[Task statement]
The whole listing is to be restated, character for character.

(Data to process begins)

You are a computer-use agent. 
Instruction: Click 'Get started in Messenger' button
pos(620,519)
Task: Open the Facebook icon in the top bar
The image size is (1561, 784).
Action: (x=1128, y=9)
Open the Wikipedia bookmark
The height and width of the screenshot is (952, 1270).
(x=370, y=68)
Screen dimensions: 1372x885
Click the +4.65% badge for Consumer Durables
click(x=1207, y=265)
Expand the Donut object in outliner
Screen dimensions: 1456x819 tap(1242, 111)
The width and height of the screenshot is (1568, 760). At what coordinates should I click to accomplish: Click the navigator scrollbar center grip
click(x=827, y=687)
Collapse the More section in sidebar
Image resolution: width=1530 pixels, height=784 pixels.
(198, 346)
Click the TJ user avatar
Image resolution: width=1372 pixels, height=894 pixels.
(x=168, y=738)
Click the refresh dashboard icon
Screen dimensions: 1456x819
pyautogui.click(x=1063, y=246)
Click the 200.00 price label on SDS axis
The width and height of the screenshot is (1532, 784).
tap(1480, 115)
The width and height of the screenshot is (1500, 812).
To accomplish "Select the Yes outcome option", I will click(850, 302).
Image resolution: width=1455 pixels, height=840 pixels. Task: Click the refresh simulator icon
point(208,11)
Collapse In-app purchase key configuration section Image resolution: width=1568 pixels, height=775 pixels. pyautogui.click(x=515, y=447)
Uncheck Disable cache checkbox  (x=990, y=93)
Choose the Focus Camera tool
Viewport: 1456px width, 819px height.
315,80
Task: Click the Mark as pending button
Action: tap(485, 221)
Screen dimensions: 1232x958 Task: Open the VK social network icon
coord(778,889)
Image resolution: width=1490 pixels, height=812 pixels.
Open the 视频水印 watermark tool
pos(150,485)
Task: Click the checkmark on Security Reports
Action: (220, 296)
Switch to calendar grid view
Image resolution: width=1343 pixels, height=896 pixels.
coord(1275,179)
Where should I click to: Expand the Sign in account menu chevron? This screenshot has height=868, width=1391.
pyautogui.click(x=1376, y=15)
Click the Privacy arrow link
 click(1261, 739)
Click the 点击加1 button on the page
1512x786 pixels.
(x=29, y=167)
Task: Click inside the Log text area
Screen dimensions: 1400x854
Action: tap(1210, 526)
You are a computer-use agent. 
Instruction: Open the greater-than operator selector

(Data to process ends)

[Solution for this problem]
You are a computer-use agent. 
Instruction: Click 'Get started in Messenger' button
pos(620,519)
Task: Open the Facebook icon in the top bar
The image size is (1561, 784).
Action: (x=1128, y=9)
Open the Wikipedia bookmark
The height and width of the screenshot is (952, 1270).
(x=370, y=68)
Screen dimensions: 1372x885
Click the +4.65% badge for Consumer Durables
click(x=1207, y=265)
Expand the Donut object in outliner
Screen dimensions: 1456x819 tap(1242, 111)
The width and height of the screenshot is (1568, 760). At what coordinates should I click to accomplish: Click the navigator scrollbar center grip
click(x=827, y=687)
Collapse the More section in sidebar
Image resolution: width=1530 pixels, height=784 pixels.
(198, 346)
Click the TJ user avatar
Image resolution: width=1372 pixels, height=894 pixels.
(x=168, y=738)
Click the refresh dashboard icon
Screen dimensions: 1456x819
pyautogui.click(x=1063, y=246)
Click the 200.00 price label on SDS axis
The width and height of the screenshot is (1532, 784).
tap(1480, 115)
The width and height of the screenshot is (1500, 812).
To accomplish "Select the Yes outcome option", I will click(850, 302).
Image resolution: width=1455 pixels, height=840 pixels. Task: Click the refresh simulator icon
point(208,11)
Collapse In-app purchase key configuration section Image resolution: width=1568 pixels, height=775 pixels. pyautogui.click(x=515, y=447)
Uncheck Disable cache checkbox  (x=990, y=93)
Choose the Focus Camera tool
Viewport: 1456px width, 819px height.
315,80
Task: Click the Mark as pending button
Action: tap(485, 221)
Screen dimensions: 1232x958 Task: Open the VK social network icon
coord(778,889)
Image resolution: width=1490 pixels, height=812 pixels.
Open the 视频水印 watermark tool
pos(150,485)
Task: Click the checkmark on Security Reports
Action: (220, 296)
Switch to calendar grid view
Image resolution: width=1343 pixels, height=896 pixels.
coord(1275,179)
Where should I click to: Expand the Sign in account menu chevron? This screenshot has height=868, width=1391.
pyautogui.click(x=1376, y=15)
Click the Privacy arrow link
 click(1261, 739)
Click the 点击加1 button on the page
1512x786 pixels.
(x=29, y=167)
Task: Click inside the Log text area
Screen dimensions: 1400x854
Action: tap(1210, 526)
You are a computer-use agent. 
Instruction: Open the greater-than operator selector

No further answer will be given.